Cayuga Digester and Biogas Plant Can Turn Waste into 57 GWh of RNG Power

Generation Upcycle worked three years and spent close to $30 million to ready Cayuga for producing renewable natural gas (RNG). The site is now “hot commissioned” and injecting RNG into a natural gas pipeline.
Sept. 12, 2025
2 min read

Waste-to-energy project developer Generate Upcycle has reopened the upgraded Cayuga Anaerobic Digester and Biogas Plant in western New York.

Generation Upcycle worked three years and spent close to $30 million to ready Cayuga for producing renewable natural gas (RNG). The site is now “hot commissioned” and injecting RNG into a nearby natural gas pipeline.

RNG is converted from food and other organic waste streams into biogas basically identical in chemical and energy properties to processed natural gas from drilling production. The digester at Cayuga can reportedly convert 90,000 tons of food waste annually into RNG as well as nitrogen-rich organic fertilizer for local farmland.

“We’re particularly excited about the Cayuga facility because it not only allows us to process organic waste into renewable natural gas, but we are also able to capture significant amounts of recyclable packaging materials, says Bill Caesar, President of Generate Upcycle, in a statement.

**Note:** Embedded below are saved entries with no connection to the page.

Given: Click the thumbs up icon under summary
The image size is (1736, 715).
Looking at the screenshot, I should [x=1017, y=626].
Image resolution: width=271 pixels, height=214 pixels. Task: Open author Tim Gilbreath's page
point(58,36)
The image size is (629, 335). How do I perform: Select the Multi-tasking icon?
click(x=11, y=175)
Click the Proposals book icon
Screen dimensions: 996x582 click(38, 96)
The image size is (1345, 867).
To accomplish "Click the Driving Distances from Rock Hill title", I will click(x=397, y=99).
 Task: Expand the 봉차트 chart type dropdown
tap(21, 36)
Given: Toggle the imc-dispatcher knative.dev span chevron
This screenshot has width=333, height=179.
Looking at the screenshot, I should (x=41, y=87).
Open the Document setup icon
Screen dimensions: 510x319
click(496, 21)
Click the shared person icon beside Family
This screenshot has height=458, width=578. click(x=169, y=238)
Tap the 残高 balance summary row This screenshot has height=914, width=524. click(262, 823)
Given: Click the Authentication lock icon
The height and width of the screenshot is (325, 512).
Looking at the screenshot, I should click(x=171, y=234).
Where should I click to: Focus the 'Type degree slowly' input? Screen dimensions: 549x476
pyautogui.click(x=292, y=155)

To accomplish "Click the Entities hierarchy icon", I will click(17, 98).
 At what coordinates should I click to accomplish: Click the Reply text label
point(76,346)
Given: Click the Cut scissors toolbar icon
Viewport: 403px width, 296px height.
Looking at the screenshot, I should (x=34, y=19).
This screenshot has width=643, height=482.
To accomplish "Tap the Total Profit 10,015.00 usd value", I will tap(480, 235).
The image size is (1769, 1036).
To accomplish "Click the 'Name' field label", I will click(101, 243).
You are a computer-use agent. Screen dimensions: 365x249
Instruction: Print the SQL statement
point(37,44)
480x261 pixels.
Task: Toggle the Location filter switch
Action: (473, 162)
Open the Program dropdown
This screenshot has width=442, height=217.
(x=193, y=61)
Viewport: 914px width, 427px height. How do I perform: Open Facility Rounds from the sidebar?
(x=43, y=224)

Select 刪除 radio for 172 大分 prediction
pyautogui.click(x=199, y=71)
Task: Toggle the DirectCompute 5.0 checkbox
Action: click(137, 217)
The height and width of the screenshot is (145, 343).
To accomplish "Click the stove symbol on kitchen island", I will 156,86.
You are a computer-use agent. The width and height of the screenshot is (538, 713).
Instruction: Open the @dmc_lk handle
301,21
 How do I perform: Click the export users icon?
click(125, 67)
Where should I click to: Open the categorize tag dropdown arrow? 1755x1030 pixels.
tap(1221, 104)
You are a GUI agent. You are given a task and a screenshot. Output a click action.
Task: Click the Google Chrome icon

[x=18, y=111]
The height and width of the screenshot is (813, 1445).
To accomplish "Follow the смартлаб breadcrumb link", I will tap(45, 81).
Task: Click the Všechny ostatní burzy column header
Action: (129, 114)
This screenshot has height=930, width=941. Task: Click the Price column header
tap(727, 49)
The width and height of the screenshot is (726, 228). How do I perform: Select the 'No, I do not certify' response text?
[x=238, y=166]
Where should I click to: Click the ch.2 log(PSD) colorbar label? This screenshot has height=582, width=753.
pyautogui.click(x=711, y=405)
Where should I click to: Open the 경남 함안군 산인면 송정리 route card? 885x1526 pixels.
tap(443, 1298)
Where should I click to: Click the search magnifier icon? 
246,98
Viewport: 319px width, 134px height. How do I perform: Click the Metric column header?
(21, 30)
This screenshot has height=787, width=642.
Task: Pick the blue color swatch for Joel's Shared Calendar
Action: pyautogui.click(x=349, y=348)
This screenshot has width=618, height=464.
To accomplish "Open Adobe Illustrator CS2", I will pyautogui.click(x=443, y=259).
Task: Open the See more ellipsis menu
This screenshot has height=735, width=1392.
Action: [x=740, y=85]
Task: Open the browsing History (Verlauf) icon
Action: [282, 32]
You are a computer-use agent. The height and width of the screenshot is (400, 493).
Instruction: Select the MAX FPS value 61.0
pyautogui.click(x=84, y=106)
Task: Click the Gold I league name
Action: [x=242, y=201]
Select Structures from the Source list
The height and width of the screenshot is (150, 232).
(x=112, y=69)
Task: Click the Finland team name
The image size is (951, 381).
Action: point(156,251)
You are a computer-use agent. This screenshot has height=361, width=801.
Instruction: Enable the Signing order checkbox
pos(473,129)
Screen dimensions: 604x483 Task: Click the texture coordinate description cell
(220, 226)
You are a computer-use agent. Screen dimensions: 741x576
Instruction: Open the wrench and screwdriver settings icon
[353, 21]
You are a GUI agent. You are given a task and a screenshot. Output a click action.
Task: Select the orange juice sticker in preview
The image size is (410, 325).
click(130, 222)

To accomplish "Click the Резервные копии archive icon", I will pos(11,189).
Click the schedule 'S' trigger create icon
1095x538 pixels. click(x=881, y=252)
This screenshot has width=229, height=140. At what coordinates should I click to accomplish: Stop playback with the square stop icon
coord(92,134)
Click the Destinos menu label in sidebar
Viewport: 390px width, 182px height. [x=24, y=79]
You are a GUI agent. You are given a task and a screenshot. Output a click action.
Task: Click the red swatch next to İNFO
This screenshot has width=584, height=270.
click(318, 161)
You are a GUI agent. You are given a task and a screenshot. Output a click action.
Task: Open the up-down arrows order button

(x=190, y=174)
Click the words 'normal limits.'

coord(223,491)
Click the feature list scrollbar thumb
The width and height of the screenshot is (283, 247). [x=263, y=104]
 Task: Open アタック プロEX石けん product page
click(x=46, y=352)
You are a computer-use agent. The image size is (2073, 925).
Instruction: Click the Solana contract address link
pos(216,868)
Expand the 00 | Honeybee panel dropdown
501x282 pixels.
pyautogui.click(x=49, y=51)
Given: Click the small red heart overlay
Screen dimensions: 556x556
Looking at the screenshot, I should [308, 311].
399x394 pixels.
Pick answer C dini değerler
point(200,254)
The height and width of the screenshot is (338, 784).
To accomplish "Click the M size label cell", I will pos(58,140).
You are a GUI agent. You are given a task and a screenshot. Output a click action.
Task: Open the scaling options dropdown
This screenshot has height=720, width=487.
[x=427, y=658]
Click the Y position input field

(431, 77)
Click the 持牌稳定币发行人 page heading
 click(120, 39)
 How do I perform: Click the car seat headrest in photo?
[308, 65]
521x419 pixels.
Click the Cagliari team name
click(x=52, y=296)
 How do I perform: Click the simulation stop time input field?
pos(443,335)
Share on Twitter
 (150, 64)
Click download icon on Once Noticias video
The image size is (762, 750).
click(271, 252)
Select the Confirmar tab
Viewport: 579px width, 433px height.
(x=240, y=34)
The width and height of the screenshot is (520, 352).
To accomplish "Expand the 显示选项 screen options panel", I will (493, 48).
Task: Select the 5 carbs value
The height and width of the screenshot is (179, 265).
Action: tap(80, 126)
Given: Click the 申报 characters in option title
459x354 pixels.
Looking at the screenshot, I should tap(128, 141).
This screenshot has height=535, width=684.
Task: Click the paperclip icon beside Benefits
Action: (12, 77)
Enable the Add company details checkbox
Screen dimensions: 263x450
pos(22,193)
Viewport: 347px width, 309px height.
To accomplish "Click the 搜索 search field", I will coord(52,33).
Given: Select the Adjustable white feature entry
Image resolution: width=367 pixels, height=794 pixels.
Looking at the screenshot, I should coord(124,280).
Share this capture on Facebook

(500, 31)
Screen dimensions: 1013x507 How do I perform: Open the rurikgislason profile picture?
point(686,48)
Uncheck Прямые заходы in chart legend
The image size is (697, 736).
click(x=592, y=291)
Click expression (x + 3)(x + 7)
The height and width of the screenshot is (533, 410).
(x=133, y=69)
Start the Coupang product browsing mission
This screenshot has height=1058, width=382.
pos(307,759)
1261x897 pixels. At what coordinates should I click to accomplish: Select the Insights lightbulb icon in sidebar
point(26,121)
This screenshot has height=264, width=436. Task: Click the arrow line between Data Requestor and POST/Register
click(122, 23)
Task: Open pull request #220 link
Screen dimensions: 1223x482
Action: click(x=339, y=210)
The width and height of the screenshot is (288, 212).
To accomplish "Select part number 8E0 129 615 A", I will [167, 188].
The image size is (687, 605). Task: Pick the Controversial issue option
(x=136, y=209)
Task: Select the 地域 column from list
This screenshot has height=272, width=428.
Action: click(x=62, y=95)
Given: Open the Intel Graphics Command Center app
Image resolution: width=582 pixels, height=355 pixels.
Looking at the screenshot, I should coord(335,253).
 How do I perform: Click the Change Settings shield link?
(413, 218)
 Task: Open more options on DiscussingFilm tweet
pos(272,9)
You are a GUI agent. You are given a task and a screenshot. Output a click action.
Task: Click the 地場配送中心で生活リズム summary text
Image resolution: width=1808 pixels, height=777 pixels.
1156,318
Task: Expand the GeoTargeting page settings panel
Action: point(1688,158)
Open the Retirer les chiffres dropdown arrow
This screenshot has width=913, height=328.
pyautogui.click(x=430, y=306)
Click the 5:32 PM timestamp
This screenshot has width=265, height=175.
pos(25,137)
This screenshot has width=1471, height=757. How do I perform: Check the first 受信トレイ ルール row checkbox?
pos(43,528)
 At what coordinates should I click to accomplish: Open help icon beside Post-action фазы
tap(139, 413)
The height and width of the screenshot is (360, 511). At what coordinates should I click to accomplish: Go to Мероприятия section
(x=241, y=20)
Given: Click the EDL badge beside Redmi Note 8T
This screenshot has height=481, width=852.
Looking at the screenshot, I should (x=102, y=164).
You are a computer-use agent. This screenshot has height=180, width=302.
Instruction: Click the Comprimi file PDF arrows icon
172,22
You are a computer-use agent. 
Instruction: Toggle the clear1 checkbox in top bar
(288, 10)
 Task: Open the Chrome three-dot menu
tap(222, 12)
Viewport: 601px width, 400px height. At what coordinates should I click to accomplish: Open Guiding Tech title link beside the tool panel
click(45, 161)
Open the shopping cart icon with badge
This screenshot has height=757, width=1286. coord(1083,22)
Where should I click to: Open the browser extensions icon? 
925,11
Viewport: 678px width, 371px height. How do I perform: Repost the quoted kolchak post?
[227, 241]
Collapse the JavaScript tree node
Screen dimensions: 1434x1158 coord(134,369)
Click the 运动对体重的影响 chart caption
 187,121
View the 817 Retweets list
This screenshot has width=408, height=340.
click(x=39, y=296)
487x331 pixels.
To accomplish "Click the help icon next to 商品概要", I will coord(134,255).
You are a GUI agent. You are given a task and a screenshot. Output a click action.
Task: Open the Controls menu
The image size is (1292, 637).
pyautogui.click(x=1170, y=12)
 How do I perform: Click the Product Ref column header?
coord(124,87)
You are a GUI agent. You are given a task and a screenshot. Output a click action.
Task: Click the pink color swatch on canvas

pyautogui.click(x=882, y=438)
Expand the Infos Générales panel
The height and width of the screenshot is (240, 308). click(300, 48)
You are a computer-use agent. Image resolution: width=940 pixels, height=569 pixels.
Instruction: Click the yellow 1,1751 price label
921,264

Cayuga Anaerobic Digester and Biogas Plant is in Auburn, New York, part of an agricultural region near the Finger Lakes. The facility is expected to generate close to 195,000 million British thermal units (Btus) of RNG energy annually-equivalent to about 57 GWh of electricity net generation.

Producing RNG also reduces waste methane emissions. Methane is considered multiple times more destructive to the environment than carbon emissions, according to many scientists.

The Cayuga Digester is one of three Generate Upcycle anaerobic digester facilities in New York State, including locations in Buffalo and Niagara.

Generate Upcycle owns and operates 12 anaerobic digestion (AD) sites across the U.S., Canada, and the UK.